WATERLOO — The Waterloo Whiskey Jacks have hired city councillor Brian Bourke as the general manager who will help them bring professional baseball to the region this spring.

Bourke, elected to Waterloo council in October, is a former broadcaster and newspaper columnist who also has local coaching and umpiring experience. He said the chance to bring the upstart East Coast Baseball League to town was “a dream come true.”

He hopes baseball fans will flock to watch paid, young players trying to get their big break in the game — marking the first time professional baseball has been played in Waterloo Region in many decades.

“This is a good time to put a new product out there that’s providing opportunities for players to take the next step,” Bourke said. “If we provide good quality baseball and good entertainment, there’s certainly a big enough market in the area.”

There’s still a lot of work to be done for a club that hopes to begin playing as part of a four-team league by mid-May.

A schedule hasn’t been drafted yet, no players have been signed, and the team is still negotiating with the city for a one-year lease of the Bechtel Park stadium in Waterloo. Bourke hopes to have a coaching staff in place “as soon as possible.”

He is also tasked with attracting sponsors, drumming up interest in season’s tickets and finding local families willing to billet players for the three-month season.

“Obviously, funding this team is important. It’s a professional baseball team, and these people need to get paid to play,” he said. “That’s a first step.”

The Whiskey Jacks say they’ll need to draw at least 300 fans per game to be profitable — a goal Bourke says is reachable given the region’s population. He also thinks they won’t compete directly for fans with the Intercounty Baseball League’s semi-pro Kitchener Panthers, who have their own loyal support base.

“If 7,000 people will come out to a Kitchener Rangers hockey game, I’d like to believe 300 to 500 people will come out to see players who are trying to take that next step toward a professional career in baseball,” he said.

Bourke’s resumé includes stints as a coach and executive with Waterloo Girls Minor Softball, and umpiring minor baseball in Kitchener. Bourke knows publicity, too — as a popular radio host at KOOL-FM, he helped raise about $2 million over the years for the local cancer centre by camping out on top of a King Street billboard.
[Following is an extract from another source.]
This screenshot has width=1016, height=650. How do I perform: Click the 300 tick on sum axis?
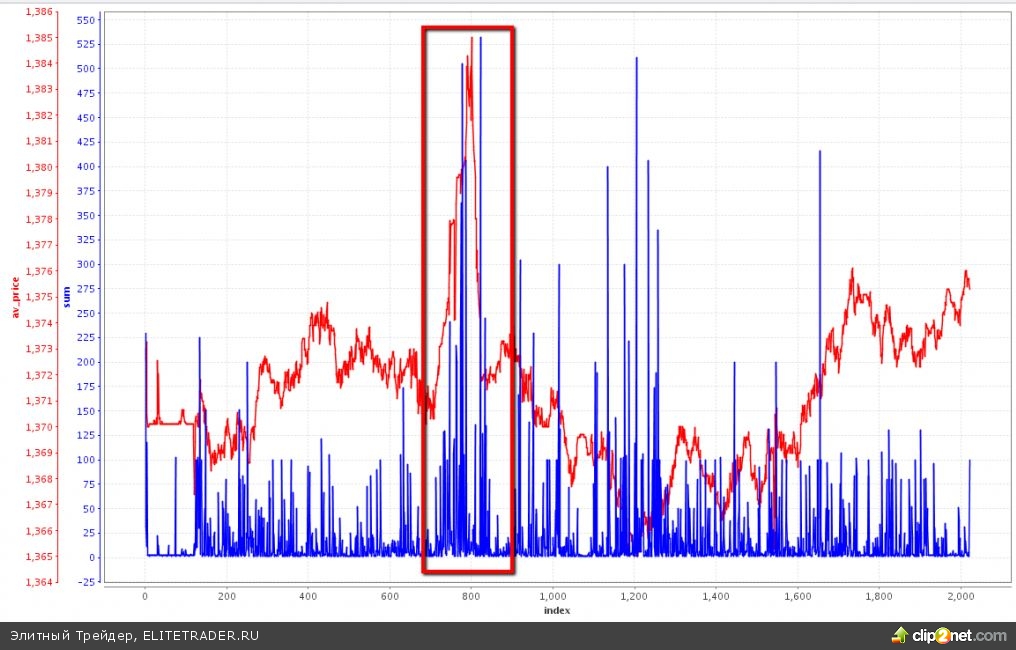click(x=86, y=264)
“Brian’s history of community involvement and his deep roster of contacts will start the Whiskey Jacks off on the right foot,” said Colin Cummins, the East Coast Baseball League’s owner.

Most of the Whiskey Jacks’ lineup will be filled with undrafted college-aged players from the U.S. who are trying to start a career in professional baseball. But Bourke said he’s also getting requests from local players who want a chance to crack the roster.

“They’re interested in testing themselves, to see if they still have that ability to take it to the next level,” he said. “We have a tremendous desire to have Canadian players, and certainly players from the area. People need that local kid to cheer for.”

The league plans to start signing players after a three-week professional instructional camp wraps up in Myrtle Beach this month. But the general manager said he was pushing to have a tryout closer to home, too.